Menyusul pernyataan Hary Prasetyo di dalam nota pembelaannya, Boyamin berharap terdakwa lainnya, yakni Syahmirwan juga mengungkapkan fakta yang sebenarnya di dalam nota pembelaan yang juga dibacakan pada persidangan kemarin.
Namun, ketika mendengar isi pledoi yang dibacakan Syahmirwan, Boyamin menilai tidak masuk di akal jika dikatakan penyebab masalah Jiwasraya adalah kebijakan yang diambil direksi baru periode 2018-2023.
Sebab, kata dia, sejak Hendrisman dan Hary Prasetyo dicopot dari kursi pimpinan, jajaran Kementerian BUMN telah melakukan pergantian direksi sebanyak tiga kali.
Mulai dari Muhammad Zamkhani pada Januari 2018. Disusul, Asmawi Syam pada Mei 2018 yang mulai berlaku efektif pada Agustus 2018. Terakhir, Hexana Tri Sasongko pada November 2018 yang baru efektif pada Januari 2019.
"Pergantian-pergantian ini menunjukkan bahwa saat itu pemerintah sudah mengetahui kondisi Jiwasraya yang sesungguhnya.

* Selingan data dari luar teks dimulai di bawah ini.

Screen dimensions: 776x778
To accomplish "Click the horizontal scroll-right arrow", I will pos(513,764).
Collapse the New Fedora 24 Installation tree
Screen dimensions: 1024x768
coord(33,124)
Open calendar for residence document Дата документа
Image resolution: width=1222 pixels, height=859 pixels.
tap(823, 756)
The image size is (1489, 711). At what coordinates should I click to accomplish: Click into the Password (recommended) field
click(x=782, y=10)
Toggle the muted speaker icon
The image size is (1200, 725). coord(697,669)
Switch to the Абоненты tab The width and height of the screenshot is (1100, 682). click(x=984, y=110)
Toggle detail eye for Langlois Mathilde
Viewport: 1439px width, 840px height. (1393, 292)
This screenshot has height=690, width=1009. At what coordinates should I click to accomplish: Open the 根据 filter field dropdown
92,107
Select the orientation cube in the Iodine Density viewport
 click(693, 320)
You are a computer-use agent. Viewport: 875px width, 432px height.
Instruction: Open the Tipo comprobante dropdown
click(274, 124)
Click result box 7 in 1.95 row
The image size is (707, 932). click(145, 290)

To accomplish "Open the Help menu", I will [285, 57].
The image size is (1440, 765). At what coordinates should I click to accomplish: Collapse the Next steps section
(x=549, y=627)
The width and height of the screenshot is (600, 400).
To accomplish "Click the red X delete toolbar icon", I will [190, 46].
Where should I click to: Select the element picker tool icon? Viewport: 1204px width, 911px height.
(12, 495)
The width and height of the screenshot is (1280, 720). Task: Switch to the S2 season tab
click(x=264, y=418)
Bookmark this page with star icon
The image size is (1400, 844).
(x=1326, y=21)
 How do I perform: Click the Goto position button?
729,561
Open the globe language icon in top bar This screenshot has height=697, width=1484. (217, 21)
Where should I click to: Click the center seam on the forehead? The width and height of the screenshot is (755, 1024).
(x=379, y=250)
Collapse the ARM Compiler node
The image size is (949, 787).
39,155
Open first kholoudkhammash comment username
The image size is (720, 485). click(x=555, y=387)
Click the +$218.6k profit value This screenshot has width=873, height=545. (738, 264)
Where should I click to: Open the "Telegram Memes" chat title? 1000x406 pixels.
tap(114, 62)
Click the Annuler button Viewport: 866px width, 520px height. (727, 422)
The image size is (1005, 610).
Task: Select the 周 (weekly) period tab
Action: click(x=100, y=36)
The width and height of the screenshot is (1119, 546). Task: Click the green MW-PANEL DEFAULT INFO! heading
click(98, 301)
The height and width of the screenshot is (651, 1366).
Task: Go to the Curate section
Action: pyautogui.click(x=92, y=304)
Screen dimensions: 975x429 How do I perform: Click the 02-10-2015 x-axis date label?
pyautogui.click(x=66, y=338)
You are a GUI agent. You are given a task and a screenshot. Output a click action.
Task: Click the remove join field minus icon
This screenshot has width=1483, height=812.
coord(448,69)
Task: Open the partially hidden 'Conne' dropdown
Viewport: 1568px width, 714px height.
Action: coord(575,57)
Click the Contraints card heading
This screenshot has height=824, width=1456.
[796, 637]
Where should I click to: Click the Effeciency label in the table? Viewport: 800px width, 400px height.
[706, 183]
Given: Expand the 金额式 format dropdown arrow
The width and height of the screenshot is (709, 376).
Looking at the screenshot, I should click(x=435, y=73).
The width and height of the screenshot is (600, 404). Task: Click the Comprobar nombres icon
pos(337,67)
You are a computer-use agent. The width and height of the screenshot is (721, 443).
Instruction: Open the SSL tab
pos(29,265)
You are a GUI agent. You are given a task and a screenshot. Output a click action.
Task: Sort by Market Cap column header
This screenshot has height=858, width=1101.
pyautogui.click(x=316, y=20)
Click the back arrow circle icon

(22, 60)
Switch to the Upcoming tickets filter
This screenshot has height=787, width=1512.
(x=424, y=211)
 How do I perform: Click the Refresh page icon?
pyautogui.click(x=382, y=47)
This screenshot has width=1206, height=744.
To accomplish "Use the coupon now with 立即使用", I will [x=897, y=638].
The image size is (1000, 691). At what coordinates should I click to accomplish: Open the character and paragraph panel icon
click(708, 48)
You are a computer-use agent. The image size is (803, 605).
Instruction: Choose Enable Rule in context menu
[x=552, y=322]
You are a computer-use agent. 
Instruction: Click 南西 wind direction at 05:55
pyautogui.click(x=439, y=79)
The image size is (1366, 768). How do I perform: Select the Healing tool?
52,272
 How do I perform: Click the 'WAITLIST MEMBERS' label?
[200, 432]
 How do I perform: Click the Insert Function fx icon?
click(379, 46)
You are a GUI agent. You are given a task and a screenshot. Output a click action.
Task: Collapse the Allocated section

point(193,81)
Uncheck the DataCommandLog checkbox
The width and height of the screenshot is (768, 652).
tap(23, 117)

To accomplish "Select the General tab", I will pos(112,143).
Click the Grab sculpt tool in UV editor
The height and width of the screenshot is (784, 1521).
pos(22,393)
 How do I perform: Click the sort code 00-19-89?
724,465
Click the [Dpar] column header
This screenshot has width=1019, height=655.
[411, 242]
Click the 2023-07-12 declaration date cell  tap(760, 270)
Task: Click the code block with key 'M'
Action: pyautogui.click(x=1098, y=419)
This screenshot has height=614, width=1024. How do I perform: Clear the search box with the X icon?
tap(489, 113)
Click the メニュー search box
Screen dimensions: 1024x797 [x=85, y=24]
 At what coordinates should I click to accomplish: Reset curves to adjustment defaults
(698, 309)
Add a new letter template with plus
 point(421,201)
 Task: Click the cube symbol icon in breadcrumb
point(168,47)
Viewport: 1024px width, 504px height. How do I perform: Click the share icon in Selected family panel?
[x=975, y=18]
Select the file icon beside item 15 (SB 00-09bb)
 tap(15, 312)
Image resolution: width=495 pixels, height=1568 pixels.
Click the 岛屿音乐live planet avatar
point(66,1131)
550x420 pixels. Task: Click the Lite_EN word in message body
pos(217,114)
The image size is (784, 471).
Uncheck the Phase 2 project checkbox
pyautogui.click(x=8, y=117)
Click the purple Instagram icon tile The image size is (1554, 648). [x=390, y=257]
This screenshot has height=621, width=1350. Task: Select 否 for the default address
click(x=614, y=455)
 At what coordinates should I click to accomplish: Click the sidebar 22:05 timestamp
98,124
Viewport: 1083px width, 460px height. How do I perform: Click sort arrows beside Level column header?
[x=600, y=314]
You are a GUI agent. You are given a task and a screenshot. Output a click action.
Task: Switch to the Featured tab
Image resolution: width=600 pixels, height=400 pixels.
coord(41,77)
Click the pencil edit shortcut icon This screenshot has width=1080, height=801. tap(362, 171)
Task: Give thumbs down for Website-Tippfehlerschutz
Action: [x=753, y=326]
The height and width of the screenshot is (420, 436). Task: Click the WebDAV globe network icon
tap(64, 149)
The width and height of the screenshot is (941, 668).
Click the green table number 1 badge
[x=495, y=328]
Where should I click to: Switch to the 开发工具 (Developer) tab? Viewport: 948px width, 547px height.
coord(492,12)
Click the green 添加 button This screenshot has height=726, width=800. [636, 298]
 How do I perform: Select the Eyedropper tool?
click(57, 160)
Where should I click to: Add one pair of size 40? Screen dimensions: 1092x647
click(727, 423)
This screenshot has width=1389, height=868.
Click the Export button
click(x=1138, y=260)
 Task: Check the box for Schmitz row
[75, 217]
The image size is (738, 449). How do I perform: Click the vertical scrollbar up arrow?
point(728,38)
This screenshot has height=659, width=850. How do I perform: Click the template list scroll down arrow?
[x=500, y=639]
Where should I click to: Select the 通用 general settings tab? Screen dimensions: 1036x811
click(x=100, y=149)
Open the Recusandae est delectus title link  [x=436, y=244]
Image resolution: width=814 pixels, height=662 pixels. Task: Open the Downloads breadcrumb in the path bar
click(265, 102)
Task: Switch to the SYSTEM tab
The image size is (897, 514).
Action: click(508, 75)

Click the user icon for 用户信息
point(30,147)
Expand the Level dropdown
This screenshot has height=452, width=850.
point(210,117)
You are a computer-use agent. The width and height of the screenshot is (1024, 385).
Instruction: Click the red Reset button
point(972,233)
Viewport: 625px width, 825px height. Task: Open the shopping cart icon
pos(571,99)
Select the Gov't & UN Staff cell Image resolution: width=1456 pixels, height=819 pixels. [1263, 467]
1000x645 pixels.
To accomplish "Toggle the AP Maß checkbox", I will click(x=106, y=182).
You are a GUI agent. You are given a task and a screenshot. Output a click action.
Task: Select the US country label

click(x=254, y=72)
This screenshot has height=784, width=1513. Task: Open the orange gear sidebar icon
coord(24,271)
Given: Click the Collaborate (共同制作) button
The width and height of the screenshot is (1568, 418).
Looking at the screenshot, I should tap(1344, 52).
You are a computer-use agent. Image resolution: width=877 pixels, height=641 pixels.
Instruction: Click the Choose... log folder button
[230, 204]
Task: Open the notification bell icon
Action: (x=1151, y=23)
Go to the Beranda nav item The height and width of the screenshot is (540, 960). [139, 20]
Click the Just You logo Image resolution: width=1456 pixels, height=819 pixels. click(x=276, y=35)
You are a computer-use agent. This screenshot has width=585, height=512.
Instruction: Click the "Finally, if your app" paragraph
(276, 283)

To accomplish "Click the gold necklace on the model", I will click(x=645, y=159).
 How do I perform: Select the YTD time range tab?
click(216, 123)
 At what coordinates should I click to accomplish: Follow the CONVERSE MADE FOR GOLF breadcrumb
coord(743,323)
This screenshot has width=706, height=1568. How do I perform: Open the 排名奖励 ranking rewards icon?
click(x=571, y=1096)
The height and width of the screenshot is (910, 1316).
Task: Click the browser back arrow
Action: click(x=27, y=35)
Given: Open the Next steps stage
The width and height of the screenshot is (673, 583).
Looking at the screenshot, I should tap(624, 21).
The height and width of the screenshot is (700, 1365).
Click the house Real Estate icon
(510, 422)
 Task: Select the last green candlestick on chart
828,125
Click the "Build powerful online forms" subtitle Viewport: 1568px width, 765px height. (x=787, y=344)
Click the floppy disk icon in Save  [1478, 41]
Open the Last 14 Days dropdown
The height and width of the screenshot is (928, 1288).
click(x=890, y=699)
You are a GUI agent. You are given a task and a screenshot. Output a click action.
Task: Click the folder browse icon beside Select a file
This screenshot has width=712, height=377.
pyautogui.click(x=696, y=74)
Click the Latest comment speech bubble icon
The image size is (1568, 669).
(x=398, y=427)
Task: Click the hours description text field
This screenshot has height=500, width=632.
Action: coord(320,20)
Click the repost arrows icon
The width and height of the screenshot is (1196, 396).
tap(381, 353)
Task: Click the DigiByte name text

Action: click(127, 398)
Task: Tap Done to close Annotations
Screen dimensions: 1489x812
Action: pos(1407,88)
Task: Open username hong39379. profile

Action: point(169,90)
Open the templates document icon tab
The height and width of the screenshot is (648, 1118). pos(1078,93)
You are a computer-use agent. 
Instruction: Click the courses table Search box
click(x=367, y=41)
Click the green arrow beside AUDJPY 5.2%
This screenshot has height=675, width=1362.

Saya yakin jika terdakwa masih di Jiwasraya, tentunya Jiwasraya akan jebol dan gagal bayar juga," ungkap pria yang menjadi pelapor atas kasus korupsi di Jiwasraya itu.
Produk berskema Ponzi
Selain praktik "window dressing", Boyamin menilai faktor yang menyebabkan Jiwasraya memiliki ekuitas negatif hingga Rp37,6 triliun per Juli 2020 juga dilatarbelakangi oleh adanya produk-produk asuransi dengan bunga pasti yang tinggi, di antaranya produk JS Proteksi Plan yang diketahui memiliki bunga pasti mulai dari 7-10 persen net per tahun.
Masalah pun semakin bertambah, lanjut dia, ketika manajemen lama menempatkan portofolio investasi Jiwasraya pada saham-saham berkualitas rendah, baik secara langsung atau dibungkus dengan reksadana milik terdakwa lainnya yakni Benny Tjokrosaputro dan Heru Hidayat.
Akibatnya, pada saat nasabah ingin mencairkan dananya, kata dia, manajemen Jiwasraya sudah tidak memiliki aset yang likuid untuk menutup klaim yang besar tersebut, sementara aset likuid yang selama ini dimiliki Jiwasraya telah habis karena tren pencairan klaim atas JS Proteksi Plan telah menunjukkan peningkatan yang signifikan sejak awal 2017.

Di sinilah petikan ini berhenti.